The BF Goodrich Site is located along Kentucky Highway 1523, approximately one mile northeast of Calvert City in western Kentucky.  The Tennessee River borders the BF Goodrich Site to the north.  A manufacturing facility owned by SKW Metals and Alloys, Inc. borders the BF Goodrich Site to the west and the Airco Site borders the BF Goodrich Site to the east.  The BF Goodrich Site is the location of several chemical plants that have operated along the south side of the Tennessee River since the mid-1950s.  Various parties have closed several areas at the BF Goodrich Site; other areas remain in active use.  Chemical manufacturing businesses operating at the BF Goodrich Site include Westlake, Lubrizol Corporation, Cymetech, LLC, Carbide Industries, and Wacker Chemical Corporation.  The majority of the BF Goodrich Site is fenced.  A few residences are located in the area; the nearest is about a half-mile from the BF Goodrich Site.  The larger area surrounding the BF Goodrich Site is a mix of industrial, rural, and agricultural uses.

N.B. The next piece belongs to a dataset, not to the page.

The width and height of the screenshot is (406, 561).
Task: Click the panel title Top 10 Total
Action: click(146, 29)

Goodrich began chemical production operations at the BF Goodrich Site in 1953. One of the main chemicals produced over the years at the BF Goodrich Site is vinyl chloride monomer, which is used in the production of polyvinyl chloride (“PVC”).  In 1990 and 1997, Westlake purchased most of the property and plant operations, and currently owns and operates a facility at the BF Goodrich Site.  In 2000 and 2001, Cymetech LLC and Lubrizol Corporation (respectively), purchased property, and own and operate facilities at the BF Goodrich Site.  PolyOne also owns and operates facilities at the BF Goodrich Site.

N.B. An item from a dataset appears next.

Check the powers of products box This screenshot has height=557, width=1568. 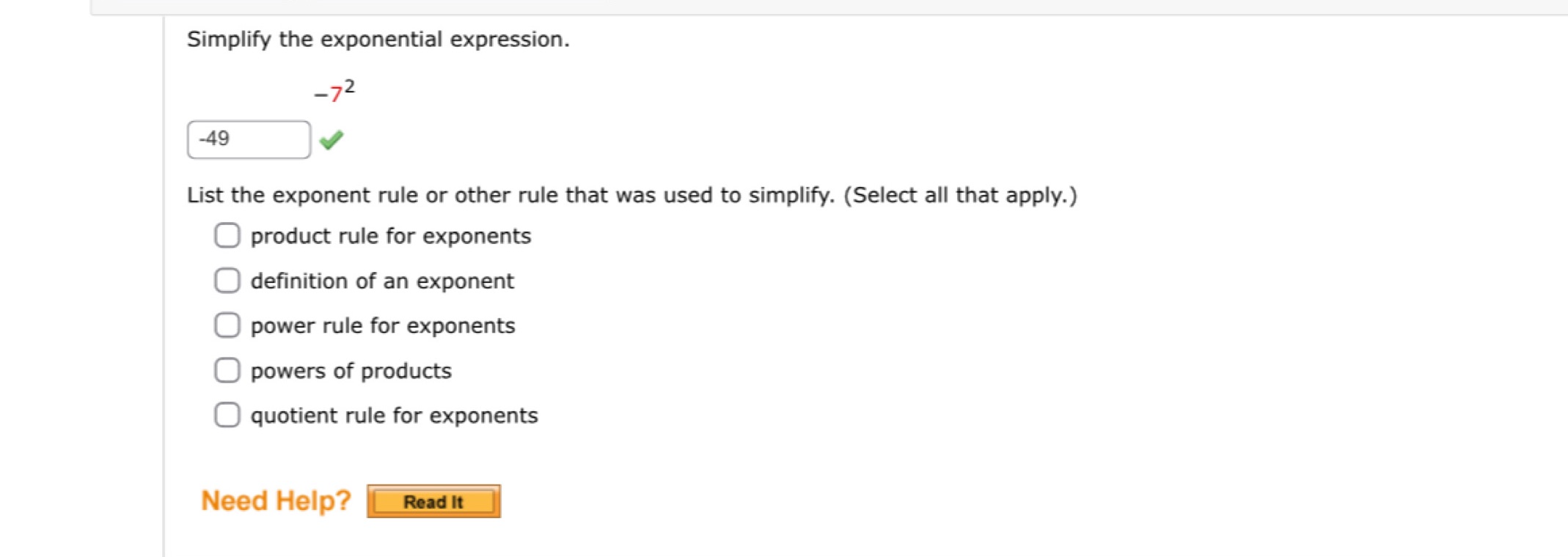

In 1983, EPA listed the BF Goodrich Site on the NPL.  At the time of the listing, the scope of the Superfund cleanup focused on a former landfill and burn pit covering a two-acre area in the eastern portion of the Site.  As part of the process, EPA and Goodrich also investigated whether contaminated ground water could possibly enter the Tennessee River.  As noted previously, KDEP and EPA agreed in 2009 to expand scope of the Superfund response to include portions of the BF Goodrich site formerly managed under RCRA.  With exception to the closed RCRA cell, assessment and cleanup of the 260-acre BF Goodrich Site is being fully managed under Superfund.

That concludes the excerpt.